Last Friday at 1 p.m. Cedar Shoals High School administration placed the school on lockdown after the Athens-Clarke County Police Department notified them of a 14-year-old who drove a stolen vehicle onto campus.
“The person never entered the building unaccompanied and never posed a threat to students or staff,” Derricotte wrote in an email to CSHS staff and families. In a faculty meeting after classes ended on Friday, Derricotte said the individual was not found with a firearm.
The lockdown lasted 16 minutes while ACCPD, Clarke County School District police, school security and administrators found the person outside of the building and he was arrested. Derricotte then placed the school on an administrative hold for 17 minutes as police personnel swept the school for related individuals and hazards.
According to a report by Wayne Ford for Athens Banner-Herald, the vehicle’s owner saw it enter the school campus at 12:45 p.m. ACCPD then notified the school and the CCSD police department.

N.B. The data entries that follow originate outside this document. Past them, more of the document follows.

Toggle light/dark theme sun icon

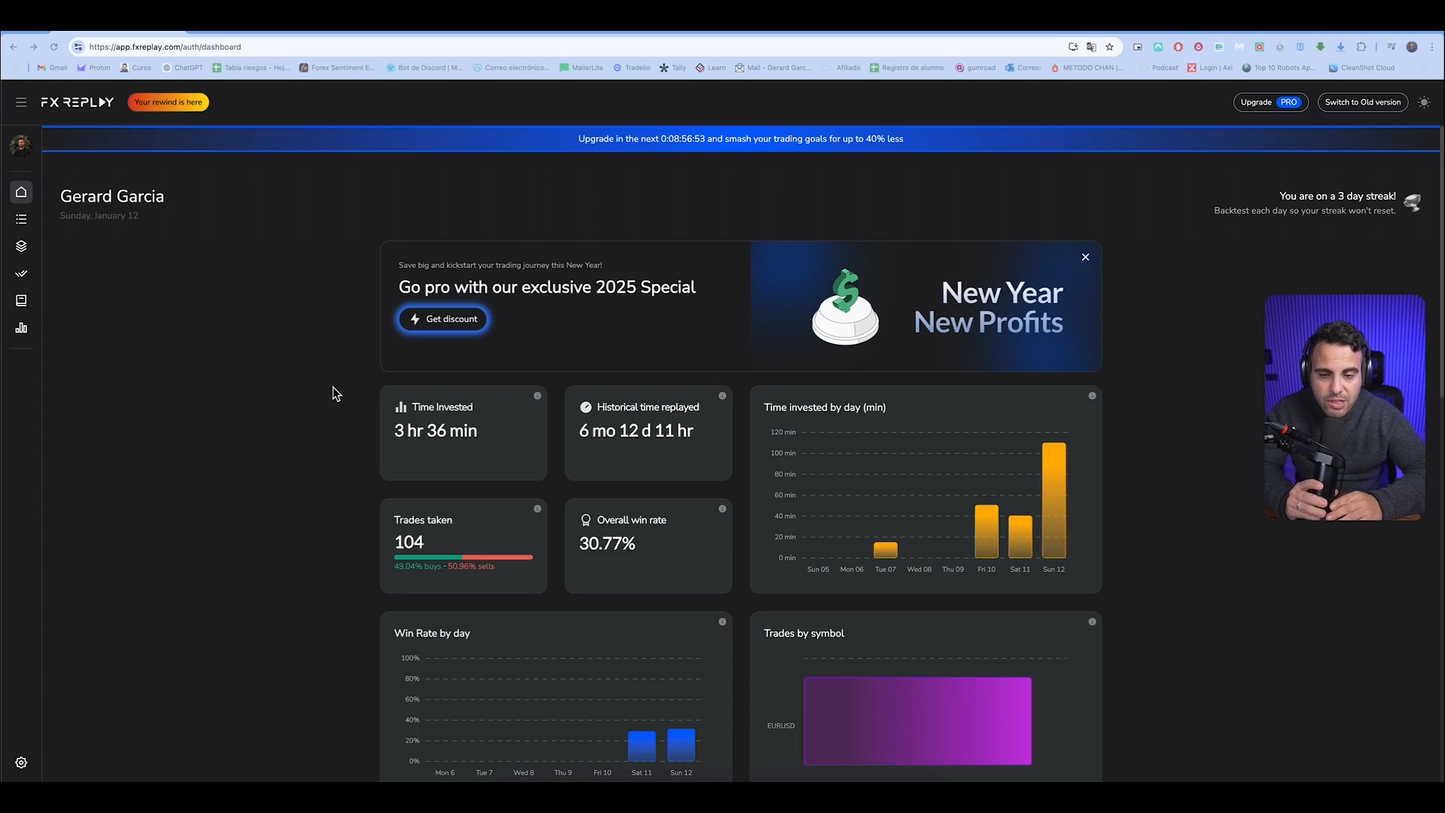point(1424,102)
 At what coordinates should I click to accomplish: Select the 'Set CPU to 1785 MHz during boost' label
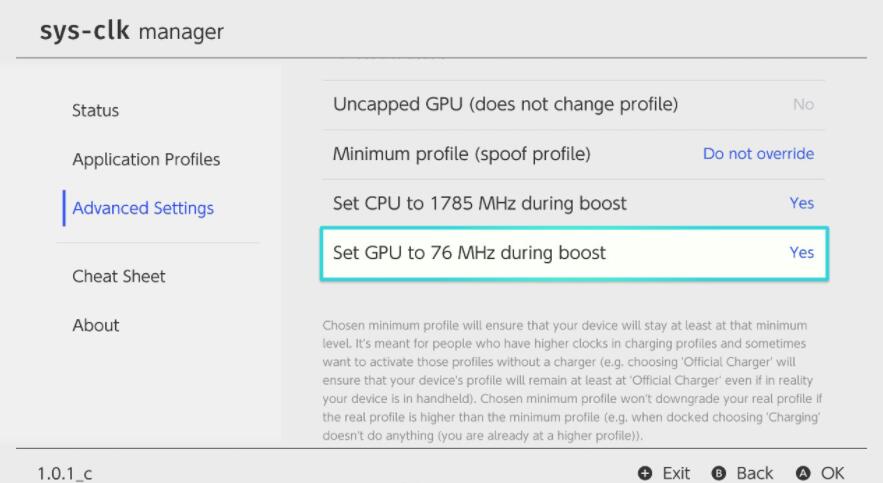[479, 203]
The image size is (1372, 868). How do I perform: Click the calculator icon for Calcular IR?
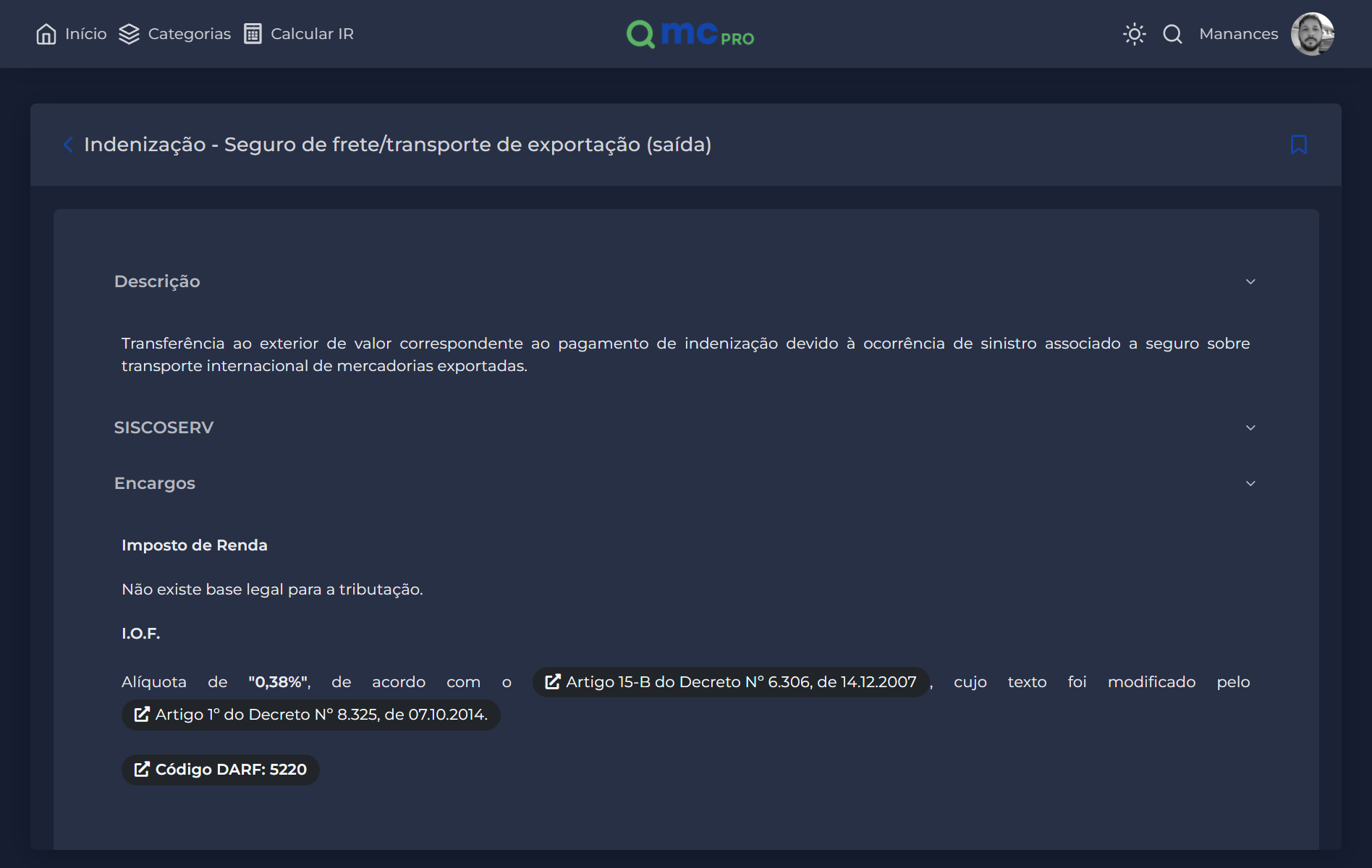click(253, 34)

Friday’s lockdown tested a security alert system the district installed this spring called CrisisAlert from Centegix. When fully installed, it includes a mobile app for administrators and district officials and wearable badges for individual school staff. A system of color coded lights and intercoms all over campus alert the school when there is a lockdown, administrative hold, weather emergency, evacuation order or clearance to return to normal activity.
Access to the app allows the user to place a school on lockdown from any location. After complete installation and training, faculty will use a button on a bluetooth connected badge to alert officials of a crisis, and school administration will be notified of the location of the alert. When a lockdown is in place, lights flash red and the intercom relays instructions to secure the classrooms and clear the halls in response to the threat.
However, the bluetooth badges had not yet arrived on Friday. According to Derricotte, faculty were going to engage in a training on the alert system the Tuesday before students returned to school, but the training did not occur because the badges had not arrived.
“Under the circumstances, it went phenomenally well,” Derricotte said of the school’s response to the new alert system.